The relationships between material properties and cutting force were investigated on the basis of the statistical approaches and the best relations established were depicted in Figure 8. Generally, there are moderate correlations between the cutting force and some physico-mechanical properties, such as density, ultrasonic velocity and microhardness. It may generally be possible to obtain higher cutting forces when cutting hard rocks having a higher density and ultrasonic velocity. However, unlike the expectations, lower cutting forces were observed for these kinds of rocks in the current study. This phenomenon may be attributed to different mineralogical properties. Reliable correlations were found between the cutting force and some mineralogical properties such as quartz, plagioclase and feldspar contents. Generally, the higher cutting forces were obtained for the rocks including a high percentage of quartz and alkali feldspar owing to their high resistance to the wearing. Therefore, it may be important to note that, rather than the mechanical properties of the rock, mineralogical properties could primarily be responsible for the cutting force. Additionally, it can be stated that some moderate correlations were found between the cutting force and mean and maximum grain size of quartz.

Figure 8.

Relations between rock properties and the cutting force.
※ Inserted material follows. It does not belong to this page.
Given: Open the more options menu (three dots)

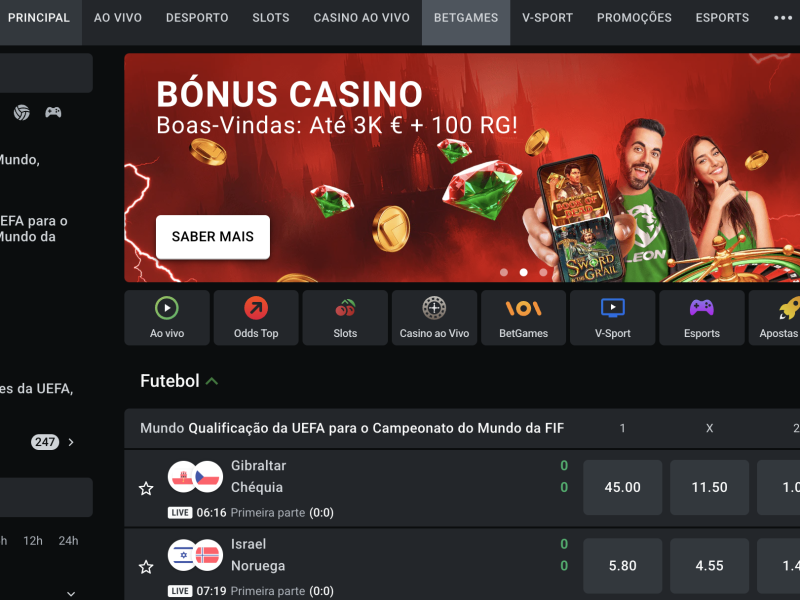Looking at the screenshot, I should tap(783, 18).
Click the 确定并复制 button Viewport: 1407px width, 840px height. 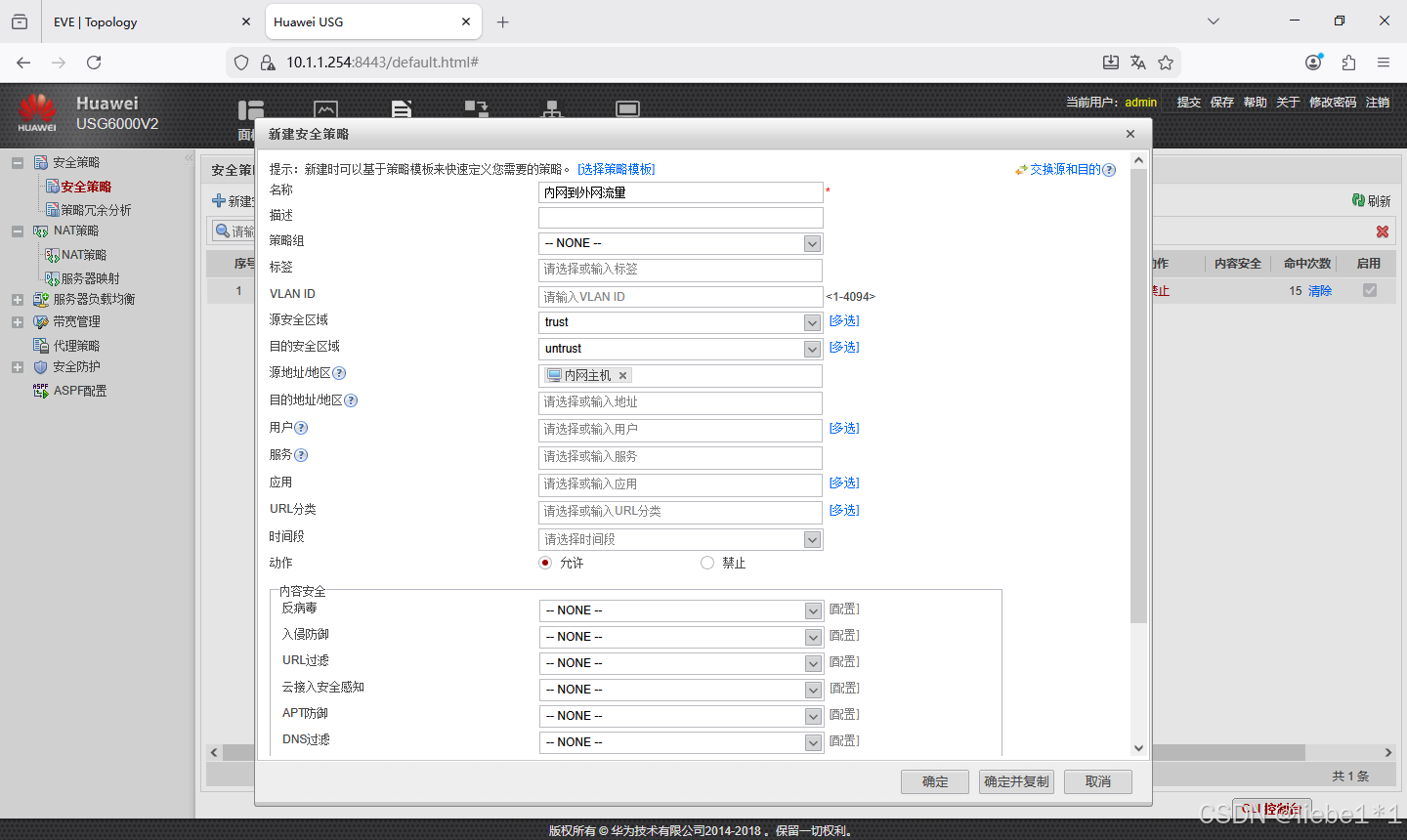coord(1016,781)
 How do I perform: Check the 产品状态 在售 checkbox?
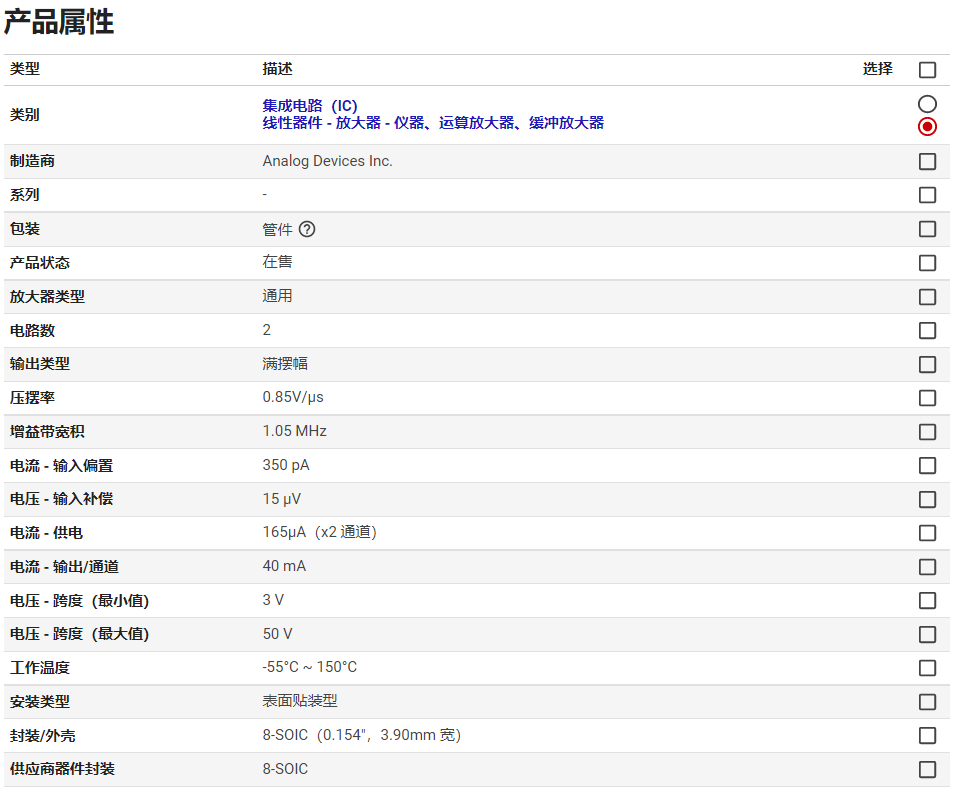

Prediction of the cutting force

A computing package program (SPSS 11.5) was used for the statistical analysis. Multi-variable linear regression analysis was employed to predict the cutting force. A number of statistical parameters or terms are associated with the multi-variable linear regression analysis. Some of the most important include the coefficient of multiple determination, the coefficient of correlation, the confidence level, standard error, model error, the significance level, the t-distribution, the F-distribution and the residual. Detailed explanation of these parameters or terms can be found from the related sources.^25,26

In order to facilitate the analysis and interrelation of the results, the dependent and independent variables are denoted by F_c (cutting force), A (the peripheral speed), B (the workpiece traverse speed), C (the cutting depth), D (flowrate of cooling fluid), X₁ (uniaxial strength, MPa), X₂ (density, kN/m³), X₃ (bending strength, MPa), X₄ (water absorption by volume, %), X₅ (porosity, %), X₆ (Schmidt hammer hardness), X₇ (ultrasonic velocity, m/s), X₈ (Cerchar abrasion index), X₉ (microhardness, HV), X₁₀ (Shore hardness), X₁₁ (Mohs hardness), X₁₂ (plagioclase content, %), X₁₃ (alkali feldspar content, %), X₁₄ (quartz content, %), X₁₅ (biotite content, %), X₁₆ (maximum grain size of plagioclase, mm), X₁₇ (maximum grain size of alkali feldspar, mm), X₁₈ (maximum grain size of quartz, mm), X₁₉ (maximum grain size of biotite, mm), X₂₀ (mean grain size of rock, mm), X₂₁ (mean grain size of plagioclase, mm), X₂₂ (mean grain size of alkali feldspar, mm), X₂₃ (mean grain size of quartz, mm) and X₂₄ (mean grain size of biotite, mm).

The best models (12)–(20) developed from the operating variables for the estimation of cutting force for each rock were given below

F_{CR 1} = - 42.4323 - 3.0626 A + 2.9762 B + 81.9905 C

(12)

F_{CR 2} = - 20.3990 - 4.0802 A + 3.7820 B + 84.0759 C

(13)

F_{CR 3} = - 44.9055 - 3.7660 A + 3.2765 B + 94.6350 C

(14)

F_{CR 4} = - 5.0677 - 3.5988 A + 3.3399 B + 76.9914 C

(15)

F_{CR 5} = - 31.7803 - 2.8776 A + 2.986 B + 76.5647 C

(16)

F_{CR 6} = - 37.5163 - 3.1152 A + 3.215 B + 83.8365 C

(17)

F_{CR 7} = - 49.5804 - 3.1166 A + 2.8350 B + 87.1589 C

(18)

F_{CR 8} = - 51.5799 - 2.8586 A + 2.5779 B + 84.2297 C

(19)

F_{CR 9} = - 40.8505 - 3.0702 A + 2.9709 B + 72.1270 C

(20)

Equations for the estimation of the cutting force from the material properties were divided into the groups so that estimations could be made of both physico-mechanical and mineralogical properties. Eight variables were adopted to fit the force model to catch the best regression equations. Fewer than eight variables, any equation whose determination coefficient is one could not be obtained. It was observed that uniaxial compressive strength, microhardness and Mohs hardness were included in the best models developed from physico-mechanical properties. Quartz and biotite contents, maximum grain size of plagioclase, maximum grain size of alkali feldspar, mean grain size of alkali feldspar and mean grain size of biotite were also included in the best models developed from mineralogical properties (see Appendix).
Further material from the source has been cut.